§ WORK INSTRUCTION: Write out the entries again exactly as they are given.

§ RECORDS PROVIDED:
######

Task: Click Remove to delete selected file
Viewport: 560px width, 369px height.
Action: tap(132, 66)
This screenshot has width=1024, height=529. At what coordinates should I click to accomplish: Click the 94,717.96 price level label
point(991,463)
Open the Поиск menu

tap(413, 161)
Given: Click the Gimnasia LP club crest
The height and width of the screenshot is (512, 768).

######

§ RESULT OF THIS TASK:
Task: Click Remove to delete selected file
Viewport: 560px width, 369px height.
Action: tap(132, 66)
This screenshot has width=1024, height=529. At what coordinates should I click to accomplish: Click the 94,717.96 price level label
point(991,463)
Open the Поиск menu

tap(413, 161)
Given: Click the Gimnasia LP club crest
The height and width of the screenshot is (512, 768).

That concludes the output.